Arrive alors le moment des remerciements et là il se passe encore un truc de dingue. Fred s’adresse aux parents dans la salle et les remercie d’emmener leurs enfants voir des concerts de Rock. C’est vrai qu’il y avait quelques enfants par ci par là avec leur casques antibruit. 

Fred en cherche un qu’il avait remarqué, le repère et demande à la foule de le faire venir. Et c’est tout naturellement que ce petit d’une dizaine d’années se laisse porter en crowd-surf pour être réceptionné en douceur sur scène. Une fois arrivé, on lui promet un moment qui va le changer à tout jamais. On va lui demander de lever le poing et après ça, « [il] n’ira plus jamais à l’école ». Le gamin lève le poing, la foule lève le poing et le groupe enchaîne ! Fred chante et on voit les lèvres de l’enfant bouger, il connaît les paroles et chante avec lui ! Un moment à la fois drôle et émouvant d’une intensité inattendue.

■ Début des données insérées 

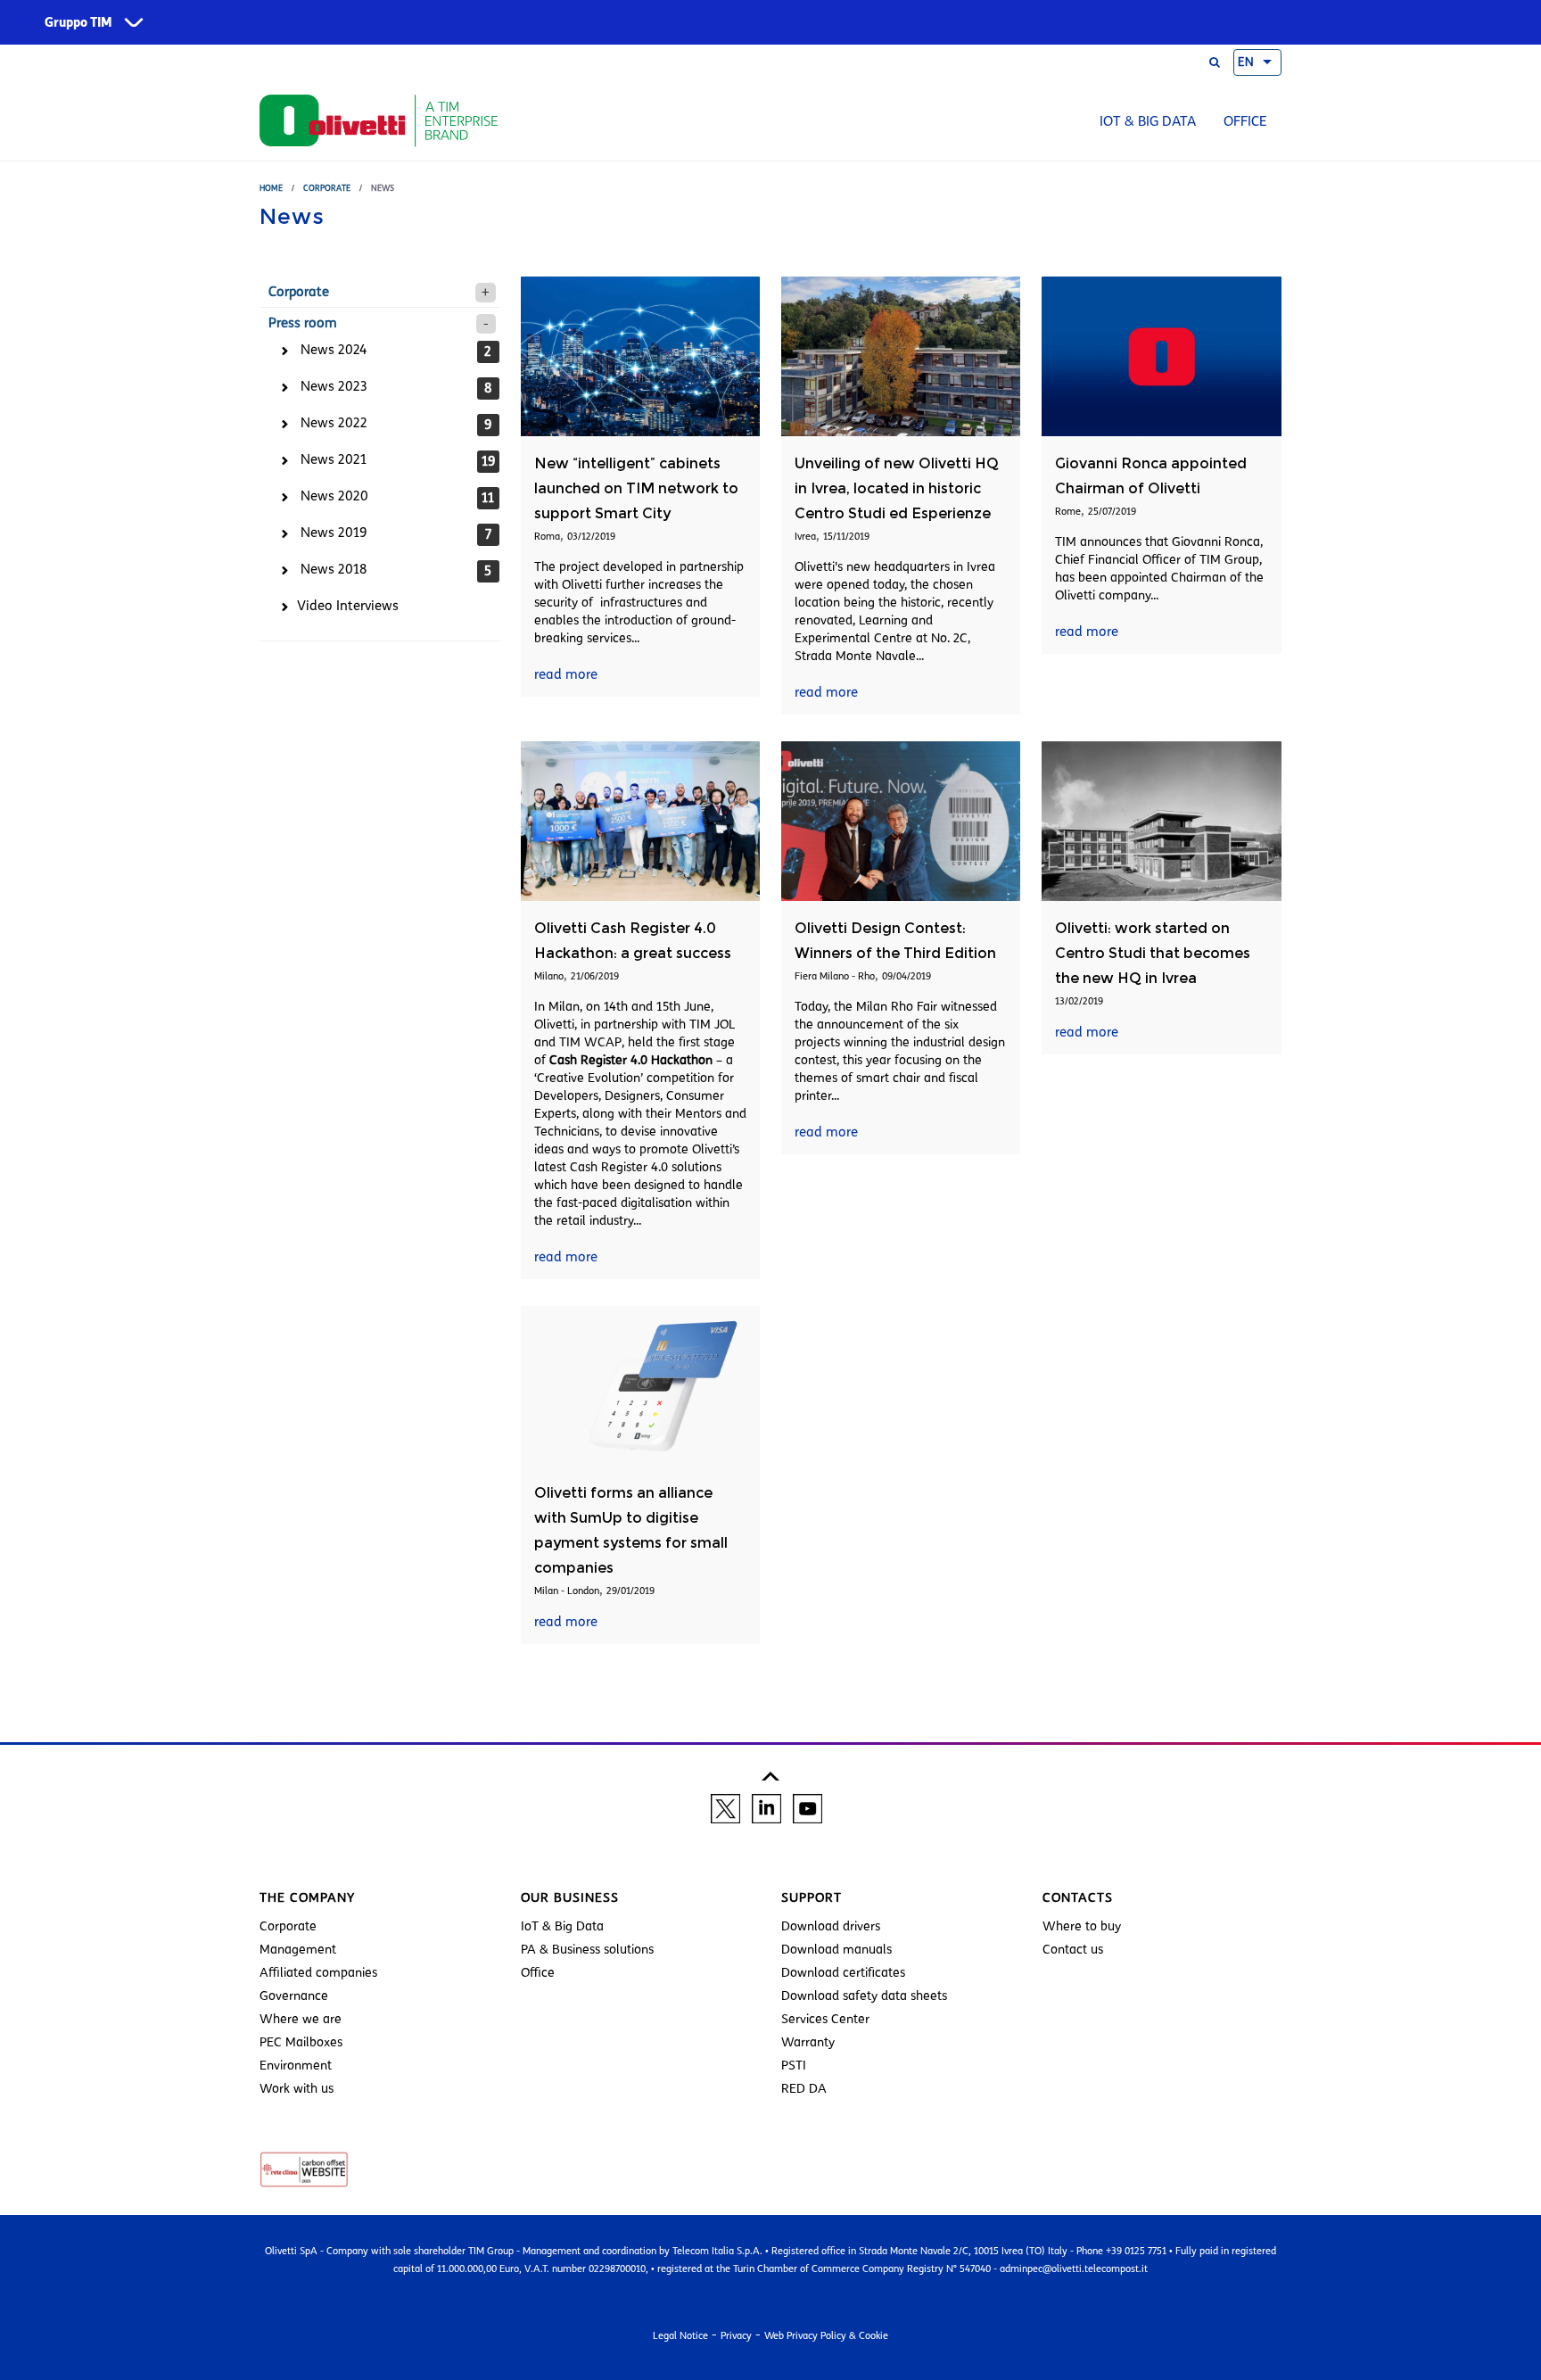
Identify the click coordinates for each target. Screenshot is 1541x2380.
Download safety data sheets (864, 1996)
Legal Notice (680, 2335)
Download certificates (843, 1972)
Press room (302, 323)
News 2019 (334, 533)
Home (271, 188)
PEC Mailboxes (301, 2042)
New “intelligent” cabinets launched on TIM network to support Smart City (636, 488)
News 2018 (334, 569)
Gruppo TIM (78, 22)
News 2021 (334, 459)
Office (1245, 121)
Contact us (1072, 1949)
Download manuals (836, 1949)
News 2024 (334, 350)
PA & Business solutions (587, 1949)
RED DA (804, 2088)
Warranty (808, 2042)
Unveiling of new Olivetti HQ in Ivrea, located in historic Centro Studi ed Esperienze (897, 488)
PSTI (793, 2065)
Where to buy (1081, 1926)
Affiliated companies (318, 1972)
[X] (725, 1807)
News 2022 (334, 423)
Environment (296, 2065)
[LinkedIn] (766, 1807)
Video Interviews (348, 606)
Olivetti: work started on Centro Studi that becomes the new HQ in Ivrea (1152, 953)
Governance (294, 1996)
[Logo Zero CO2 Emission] (304, 2169)
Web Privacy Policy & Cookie (826, 2335)
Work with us (297, 2088)
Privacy (736, 2335)
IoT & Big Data (1148, 121)
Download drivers (830, 1926)
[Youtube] (807, 1807)
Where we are (301, 2019)
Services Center (825, 2019)
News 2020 (334, 496)
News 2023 (334, 386)
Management (298, 1949)
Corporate (326, 188)
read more (565, 674)
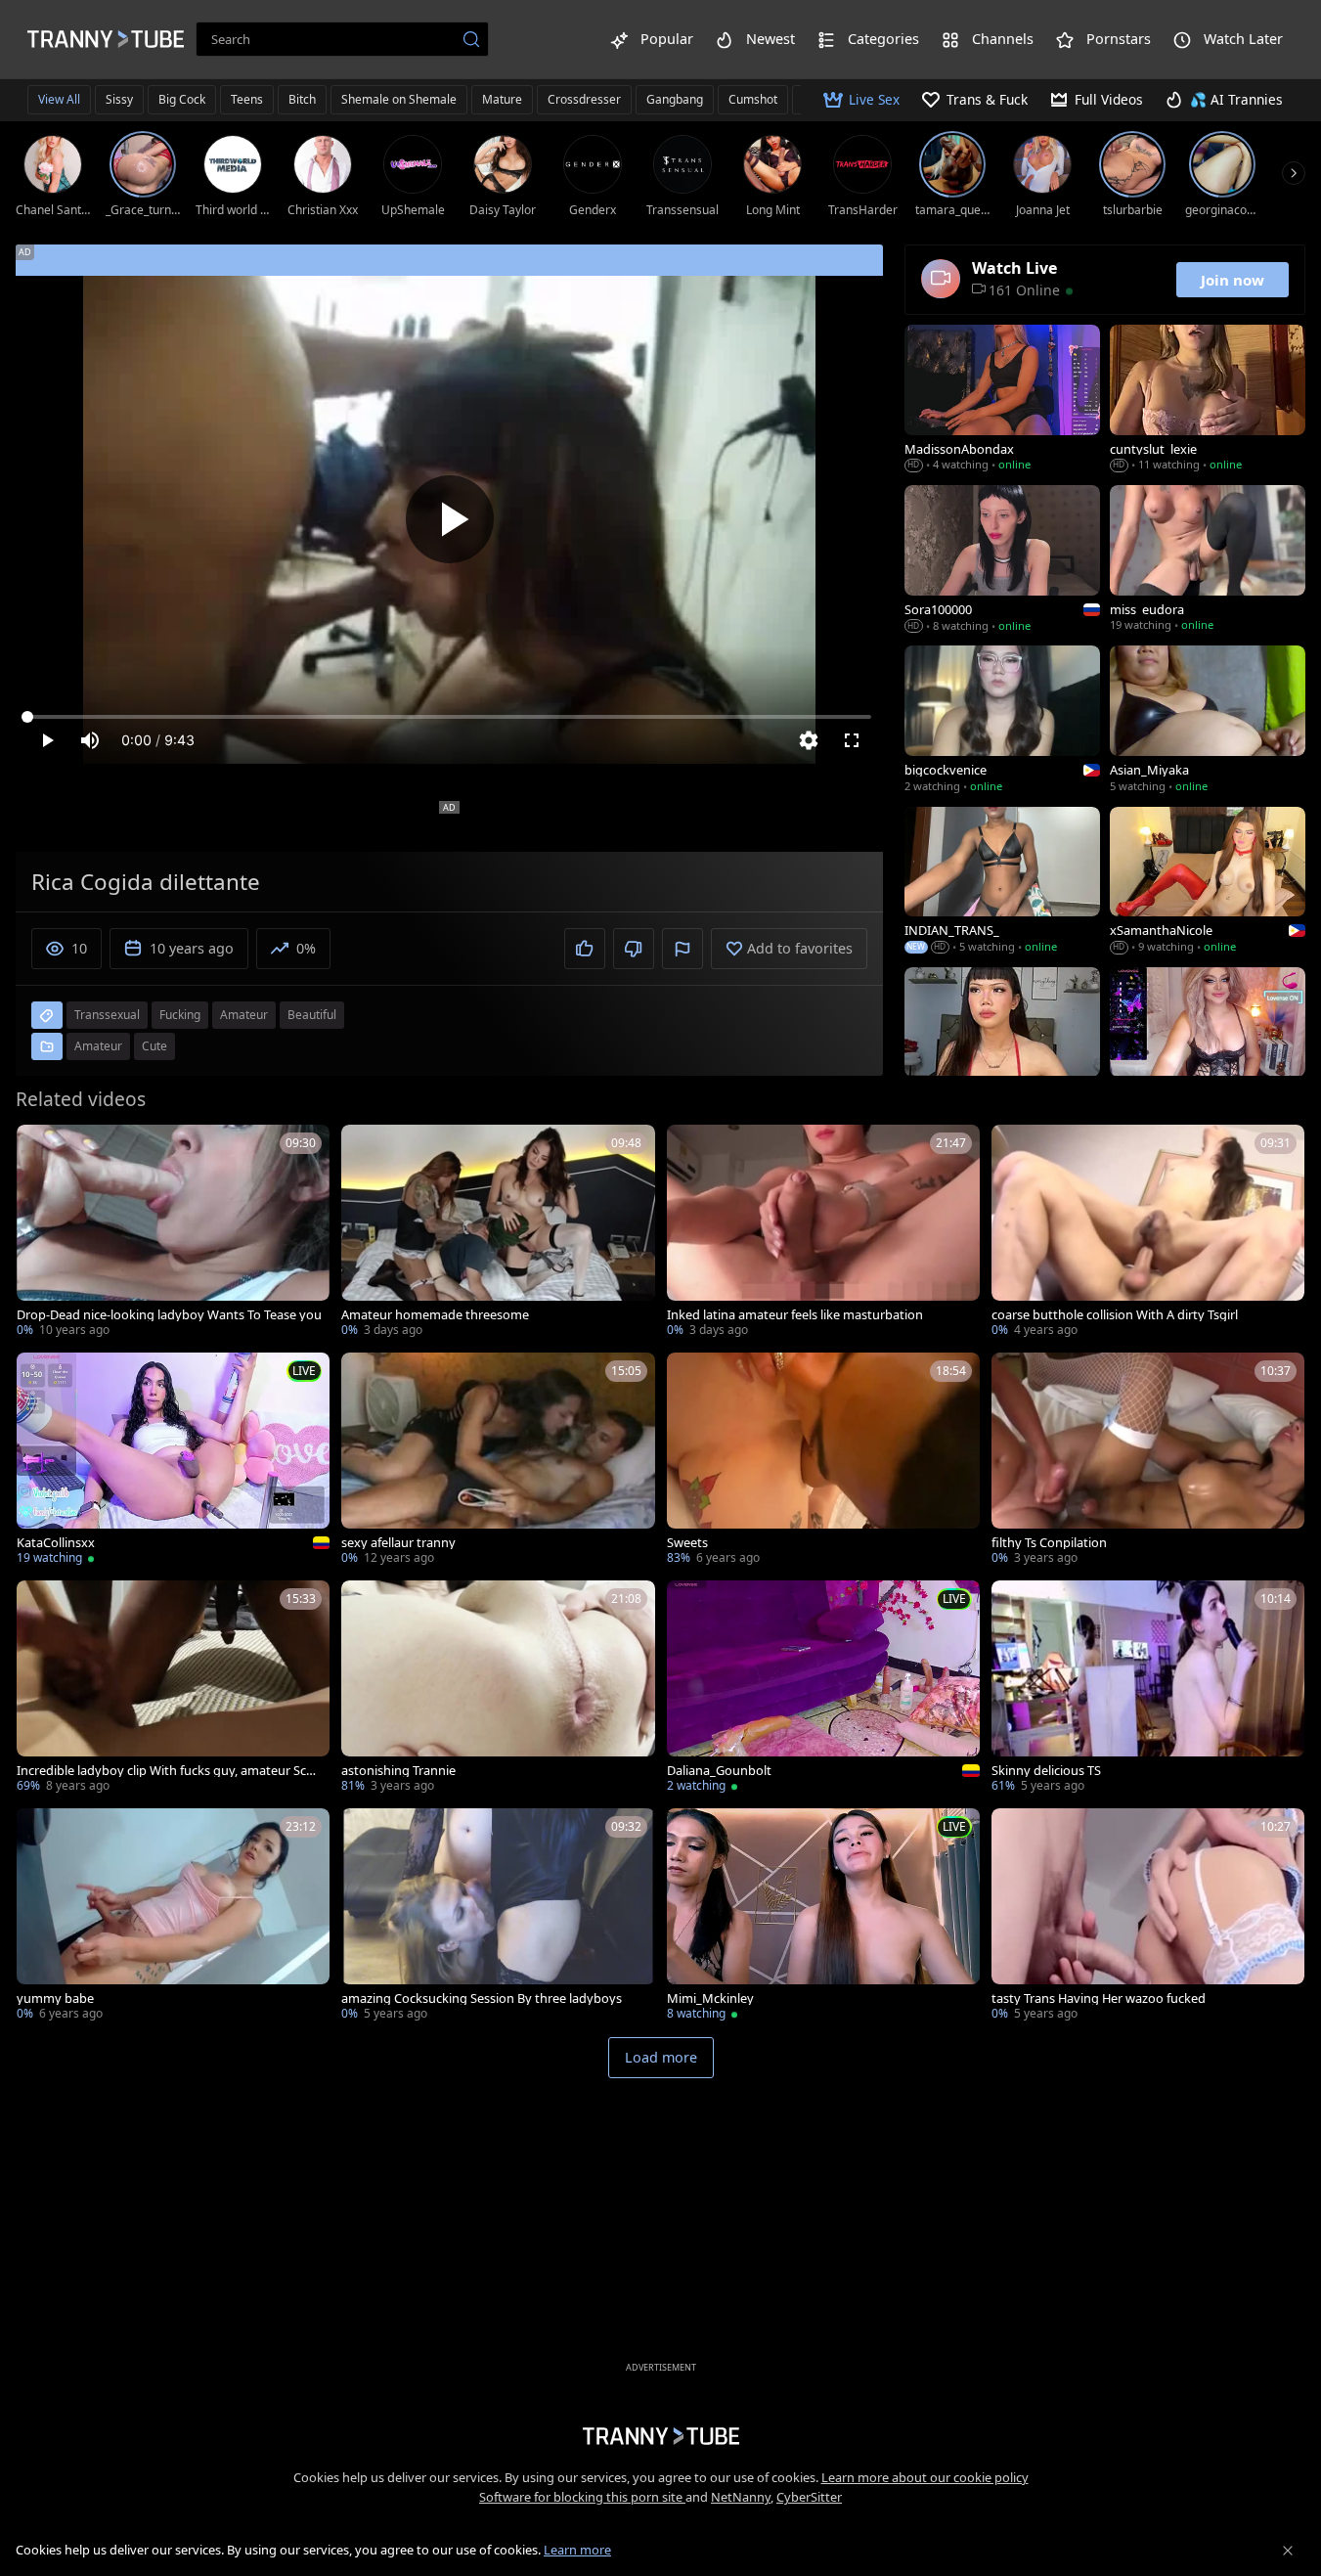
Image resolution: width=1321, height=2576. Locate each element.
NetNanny (741, 2497)
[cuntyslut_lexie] (1207, 400)
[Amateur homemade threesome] (497, 1233)
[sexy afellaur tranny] (497, 1461)
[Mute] (90, 740)
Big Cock (181, 99)
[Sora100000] (1002, 560)
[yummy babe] (173, 1916)
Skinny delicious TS (1046, 1770)
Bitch (302, 99)
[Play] (450, 519)
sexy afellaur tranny (398, 1542)
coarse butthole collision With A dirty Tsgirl (1114, 1315)
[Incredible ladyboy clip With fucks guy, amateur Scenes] (173, 1688)
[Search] (471, 39)
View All (59, 99)
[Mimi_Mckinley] (823, 1916)
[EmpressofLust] (1207, 1042)
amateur (244, 1014)
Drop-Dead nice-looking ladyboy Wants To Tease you (169, 1315)
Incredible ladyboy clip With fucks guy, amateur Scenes (169, 1770)
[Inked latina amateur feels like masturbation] (823, 1233)
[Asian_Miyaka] (1207, 720)
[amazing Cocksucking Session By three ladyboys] (497, 1916)
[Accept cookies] (1287, 2550)
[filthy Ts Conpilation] (1147, 1461)
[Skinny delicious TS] (1147, 1688)
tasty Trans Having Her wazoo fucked (1098, 1998)
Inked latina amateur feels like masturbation (795, 1315)
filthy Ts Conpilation (1049, 1542)
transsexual (107, 1014)
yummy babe (55, 1998)
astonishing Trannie (398, 1770)
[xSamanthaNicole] (1207, 882)
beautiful (311, 1014)
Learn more (577, 2549)
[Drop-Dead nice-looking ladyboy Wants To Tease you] (173, 1233)
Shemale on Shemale (399, 99)
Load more (661, 2057)
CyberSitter (809, 2497)
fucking (179, 1014)
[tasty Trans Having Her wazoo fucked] (1147, 1916)
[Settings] (808, 740)
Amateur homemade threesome (435, 1315)
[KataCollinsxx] (173, 1461)
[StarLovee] (1002, 1042)
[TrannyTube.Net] (105, 39)
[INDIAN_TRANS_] (1002, 882)
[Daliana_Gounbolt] (823, 1688)
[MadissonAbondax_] (1002, 400)
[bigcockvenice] (1002, 720)
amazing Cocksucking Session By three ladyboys (481, 1998)
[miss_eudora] (1207, 560)
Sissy (119, 99)
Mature (502, 99)
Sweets (687, 1542)
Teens (247, 99)
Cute (154, 1046)
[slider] (449, 717)
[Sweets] (823, 1461)
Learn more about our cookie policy (925, 2477)
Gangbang (674, 99)
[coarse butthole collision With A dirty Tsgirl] (1147, 1233)
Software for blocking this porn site (582, 2497)
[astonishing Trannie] (497, 1688)
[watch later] (40, 1148)
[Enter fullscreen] (851, 740)
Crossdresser (584, 99)
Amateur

Fred repose doucement l’enfant sur la fosse à mille bras et il repart vers son père dans un tonnerre de guitares.

L’affiche était la promesse d’un groupe ultra créatif prêt à casser tous les canons de la communication du genre Rock. 

Pendant ce petit moment d’histoire du Rock Français, j’ai pu mesurer à quel point cette créativité est alimentée par des convictions profondes et une foi inébranlable dans le pouvoir de la musique. La Maroquinerie est une petite salle et souvent une étape intermédiaire. Fred nous l’a bien dit, grâce au public présent, ils feront La Cigale en 2026 [NDR : la billetterie, c’est par ici !]. Et c’est vraiment ce que l’on veut voir, on veut ce groupe à la présence scénique sans pareil faire la fête avec un public de plus en plus large. [NDR : il y a forcément une date qui vous conviendra dans cette tournée !]

Héritier de la chanson et enfants du Rock, Cachemire a tiré sa révérence sur le riff de Kashmir en scandant : « C’était Cachemire , pour vous servir ! ».